[INFORMATION SUPPLIED — start]
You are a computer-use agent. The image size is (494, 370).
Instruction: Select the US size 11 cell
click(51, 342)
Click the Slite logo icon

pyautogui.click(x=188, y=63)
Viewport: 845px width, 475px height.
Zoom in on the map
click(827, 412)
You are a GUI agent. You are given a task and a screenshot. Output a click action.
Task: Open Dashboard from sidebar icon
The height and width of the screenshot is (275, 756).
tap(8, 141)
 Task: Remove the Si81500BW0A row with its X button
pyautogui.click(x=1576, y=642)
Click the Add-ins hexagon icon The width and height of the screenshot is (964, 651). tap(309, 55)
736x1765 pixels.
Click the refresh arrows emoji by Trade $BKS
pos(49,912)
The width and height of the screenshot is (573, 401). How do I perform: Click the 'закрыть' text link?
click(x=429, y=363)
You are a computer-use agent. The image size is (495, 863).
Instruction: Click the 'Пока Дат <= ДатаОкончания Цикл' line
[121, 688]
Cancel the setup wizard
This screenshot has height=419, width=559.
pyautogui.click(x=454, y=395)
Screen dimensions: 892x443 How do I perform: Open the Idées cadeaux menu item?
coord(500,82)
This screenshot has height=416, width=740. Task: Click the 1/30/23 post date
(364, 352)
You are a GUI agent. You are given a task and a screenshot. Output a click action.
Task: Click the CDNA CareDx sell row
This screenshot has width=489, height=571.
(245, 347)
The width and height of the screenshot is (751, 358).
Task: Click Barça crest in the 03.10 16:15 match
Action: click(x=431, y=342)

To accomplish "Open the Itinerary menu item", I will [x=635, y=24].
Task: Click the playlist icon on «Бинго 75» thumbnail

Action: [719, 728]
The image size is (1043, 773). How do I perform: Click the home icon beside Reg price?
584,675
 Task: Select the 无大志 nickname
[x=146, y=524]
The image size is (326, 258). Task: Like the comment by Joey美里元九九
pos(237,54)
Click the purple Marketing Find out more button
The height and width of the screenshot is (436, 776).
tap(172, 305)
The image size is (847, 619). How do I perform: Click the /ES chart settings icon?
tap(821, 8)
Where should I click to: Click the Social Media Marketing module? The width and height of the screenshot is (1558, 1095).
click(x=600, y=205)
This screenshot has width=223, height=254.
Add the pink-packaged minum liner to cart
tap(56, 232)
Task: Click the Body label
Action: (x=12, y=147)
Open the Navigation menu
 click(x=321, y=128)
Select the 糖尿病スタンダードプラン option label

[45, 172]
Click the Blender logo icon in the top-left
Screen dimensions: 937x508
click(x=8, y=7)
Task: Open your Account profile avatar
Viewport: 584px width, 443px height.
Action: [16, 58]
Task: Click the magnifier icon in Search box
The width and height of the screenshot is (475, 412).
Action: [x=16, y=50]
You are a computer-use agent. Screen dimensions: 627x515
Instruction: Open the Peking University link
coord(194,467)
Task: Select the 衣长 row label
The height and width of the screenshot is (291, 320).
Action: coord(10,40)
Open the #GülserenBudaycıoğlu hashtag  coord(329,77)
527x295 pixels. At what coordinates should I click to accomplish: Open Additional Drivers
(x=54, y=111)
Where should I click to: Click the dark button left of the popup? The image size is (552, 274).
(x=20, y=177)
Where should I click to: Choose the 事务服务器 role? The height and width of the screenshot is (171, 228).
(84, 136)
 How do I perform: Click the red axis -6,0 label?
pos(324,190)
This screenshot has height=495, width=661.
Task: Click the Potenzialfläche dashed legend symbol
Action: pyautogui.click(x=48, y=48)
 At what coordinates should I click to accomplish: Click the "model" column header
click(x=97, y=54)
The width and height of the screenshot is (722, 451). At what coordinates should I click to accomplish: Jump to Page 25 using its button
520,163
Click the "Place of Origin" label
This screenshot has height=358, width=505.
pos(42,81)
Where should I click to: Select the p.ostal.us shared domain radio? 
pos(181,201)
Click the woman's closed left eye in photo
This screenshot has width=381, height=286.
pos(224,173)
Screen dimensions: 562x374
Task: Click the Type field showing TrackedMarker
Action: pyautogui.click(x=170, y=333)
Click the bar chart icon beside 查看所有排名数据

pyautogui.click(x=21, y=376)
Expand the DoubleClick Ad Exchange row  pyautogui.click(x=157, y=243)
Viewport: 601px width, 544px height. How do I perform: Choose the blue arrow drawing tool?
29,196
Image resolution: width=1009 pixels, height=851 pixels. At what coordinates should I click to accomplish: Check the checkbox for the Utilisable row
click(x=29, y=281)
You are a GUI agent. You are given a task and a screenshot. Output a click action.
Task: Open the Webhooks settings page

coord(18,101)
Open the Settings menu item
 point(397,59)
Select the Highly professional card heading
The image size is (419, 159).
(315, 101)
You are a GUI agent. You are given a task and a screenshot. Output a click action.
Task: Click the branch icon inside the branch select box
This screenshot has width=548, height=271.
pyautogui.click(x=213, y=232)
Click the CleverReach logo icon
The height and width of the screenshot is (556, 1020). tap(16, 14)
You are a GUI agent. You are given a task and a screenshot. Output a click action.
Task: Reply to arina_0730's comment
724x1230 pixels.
[INFORMATION SUPPLIED — finish]
**TASK:** Extract every entry above as it appears.

**SOLUTION TO THIS PROBLEM:**
You are a computer-use agent. The image size is (494, 370).
Instruction: Select the US size 11 cell
click(51, 342)
Click the Slite logo icon

pyautogui.click(x=188, y=63)
Viewport: 845px width, 475px height.
Zoom in on the map
click(827, 412)
You are a GUI agent. You are given a task and a screenshot. Output a click action.
Task: Open Dashboard from sidebar icon
The height and width of the screenshot is (275, 756).
tap(8, 141)
 Task: Remove the Si81500BW0A row with its X button
pyautogui.click(x=1576, y=642)
Click the Add-ins hexagon icon The width and height of the screenshot is (964, 651). tap(309, 55)
736x1765 pixels.
Click the refresh arrows emoji by Trade $BKS
pos(49,912)
The width and height of the screenshot is (573, 401). How do I perform: Click the 'закрыть' text link?
click(x=429, y=363)
You are a computer-use agent. The image size is (495, 863).
Instruction: Click the 'Пока Дат <= ДатаОкончания Цикл' line
[121, 688]
Cancel the setup wizard
This screenshot has height=419, width=559.
pyautogui.click(x=454, y=395)
Screen dimensions: 892x443 How do I perform: Open the Idées cadeaux menu item?
coord(500,82)
This screenshot has height=416, width=740. Task: Click the 1/30/23 post date
(364, 352)
You are a GUI agent. You are given a task and a screenshot. Output a click action.
Task: Click the CDNA CareDx sell row
This screenshot has width=489, height=571.
(245, 347)
The width and height of the screenshot is (751, 358).
Task: Click Barça crest in the 03.10 16:15 match
Action: click(x=431, y=342)

To accomplish "Open the Itinerary menu item", I will [x=635, y=24].
Task: Click the playlist icon on «Бинго 75» thumbnail

Action: [719, 728]
The image size is (1043, 773). How do I perform: Click the home icon beside Reg price?
584,675
 Task: Select the 无大志 nickname
[x=146, y=524]
The image size is (326, 258). Task: Like the comment by Joey美里元九九
pos(237,54)
Click the purple Marketing Find out more button
The height and width of the screenshot is (436, 776).
tap(172, 305)
The image size is (847, 619). How do I perform: Click the /ES chart settings icon?
tap(821, 8)
Where should I click to: Click the Social Media Marketing module? The width and height of the screenshot is (1558, 1095).
click(x=600, y=205)
This screenshot has width=223, height=254.
Add the pink-packaged minum liner to cart
tap(56, 232)
Task: Click the Body label
Action: (x=12, y=147)
Open the Navigation menu
 click(x=321, y=128)
Select the 糖尿病スタンダードプラン option label

[45, 172]
Click the Blender logo icon in the top-left
Screen dimensions: 937x508
click(x=8, y=7)
Task: Open your Account profile avatar
Viewport: 584px width, 443px height.
Action: [16, 58]
Task: Click the magnifier icon in Search box
The width and height of the screenshot is (475, 412).
Action: [x=16, y=50]
You are a computer-use agent. Screen dimensions: 627x515
Instruction: Open the Peking University link
coord(194,467)
Task: Select the 衣长 row label
The height and width of the screenshot is (291, 320).
Action: coord(10,40)
Open the #GülserenBudaycıoğlu hashtag  coord(329,77)
527x295 pixels. At what coordinates should I click to accomplish: Open Additional Drivers
(x=54, y=111)
Where should I click to: Click the dark button left of the popup? The image size is (552, 274).
(x=20, y=177)
Where should I click to: Choose the 事务服务器 role? The height and width of the screenshot is (171, 228).
(84, 136)
 How do I perform: Click the red axis -6,0 label?
pos(324,190)
This screenshot has height=495, width=661.
Task: Click the Potenzialfläche dashed legend symbol
Action: pyautogui.click(x=48, y=48)
 At what coordinates should I click to accomplish: Click the "model" column header
click(x=97, y=54)
The width and height of the screenshot is (722, 451). At what coordinates should I click to accomplish: Jump to Page 25 using its button
520,163
Click the "Place of Origin" label
This screenshot has height=358, width=505.
pos(42,81)
Where should I click to: Select the p.ostal.us shared domain radio? 
pos(181,201)
Click the woman's closed left eye in photo
This screenshot has width=381, height=286.
pos(224,173)
Screen dimensions: 562x374
Task: Click the Type field showing TrackedMarker
Action: pyautogui.click(x=170, y=333)
Click the bar chart icon beside 查看所有排名数据

pyautogui.click(x=21, y=376)
Expand the DoubleClick Ad Exchange row  pyautogui.click(x=157, y=243)
Viewport: 601px width, 544px height. How do I perform: Choose the blue arrow drawing tool?
29,196
Image resolution: width=1009 pixels, height=851 pixels. At what coordinates should I click to accomplish: Check the checkbox for the Utilisable row
click(x=29, y=281)
You are a GUI agent. You are given a task and a screenshot. Output a click action.
Task: Open the Webhooks settings page

coord(18,101)
Open the Settings menu item
 point(397,59)
Select the Highly professional card heading
The image size is (419, 159).
(315, 101)
You are a GUI agent. You are given a task and a screenshot. Output a click action.
Task: Click the branch icon inside the branch select box
This screenshot has width=548, height=271.
pyautogui.click(x=213, y=232)
Click the CleverReach logo icon
The height and width of the screenshot is (556, 1020). tap(16, 14)
You are a GUI agent. You are given a task and a screenshot. Output a click action.
Task: Reply to arina_0730's comment
724x1230 pixels.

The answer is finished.